Er brachte also Blumen, sie freute sich und steckte sie in eine Vase, und in der Nacht brachten die Narzissen die Tulpen um. Was für ein Anblick, erzählte sie, die Narzissen reckten stolz ihren gelben Kopf in die Höhe, während die Tulpen kollabiert waren. Eine Internetsuche später war klar, warum. Narzissen sondern einen schleimigen Saft ab, der die Leitungsbahnen der Tulpen verstopft, was sie sofort verwelken lässt. Die können also nicht miteinander, nie, und wer Freude an beiden haben will, muss auf Distanz achten.

Unverträglichkeiten zwischen Pflanzen, Gemüse- und Obstsorten sind nicht ungewöhnlich, in der Natur richten sie es sich selbst, und sonst muss eben der Mensch für gute Nachbarschaft sorgen. Äpfel sollen etwa immer separat gelagert werden, sie lassen andere Früchte wegen des Pflanzenhormons Ethylen rascher reifen. Was wiederum von Vorteil ist, wenn steinharten Avocados ein bisschen auf die Sprünge geholfen werden soll. Auch Zwiebeln und Kartoffeln tun einander nicht gut, erstere faulen, weil sie die Feuchtigkeit der Knollen aufnehmen. Wer es also ernst meint mit einem harmonischen Miteinander, braucht genug Platz für alle Beteiligten.

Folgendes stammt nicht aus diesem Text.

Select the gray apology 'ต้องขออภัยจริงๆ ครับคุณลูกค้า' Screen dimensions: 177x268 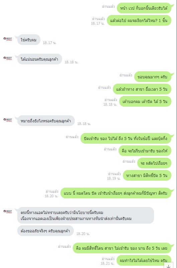[45, 231]
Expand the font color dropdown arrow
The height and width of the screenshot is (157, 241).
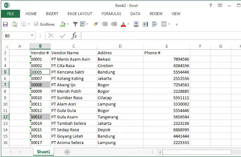coord(128,24)
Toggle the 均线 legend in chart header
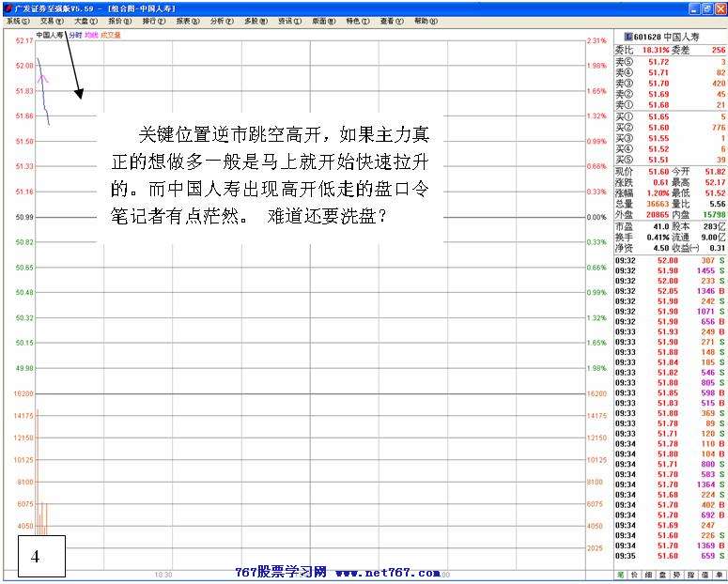The height and width of the screenshot is (584, 728). [91, 36]
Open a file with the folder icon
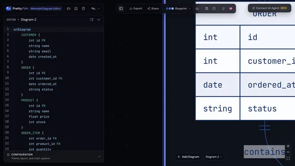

Ebenso wenig kompatibel sind in diesen Tagen Menschen aus Bundesländern mit unterschiedlichen Faschingstraditionen. Wer etwa in Graz aufgewachsen ist, leidet in Wien oder Niederösterreich am Faschingsdienstag Phantomschmerzen. Wir hier in „Nordösterreich“, wie die südlichen Faschingsnarren zu uns sagen, können das nicht, das Verkleiden, die Umzüge, das Lockerlassen. Wir sind in dem Fall die Narzissen, leider.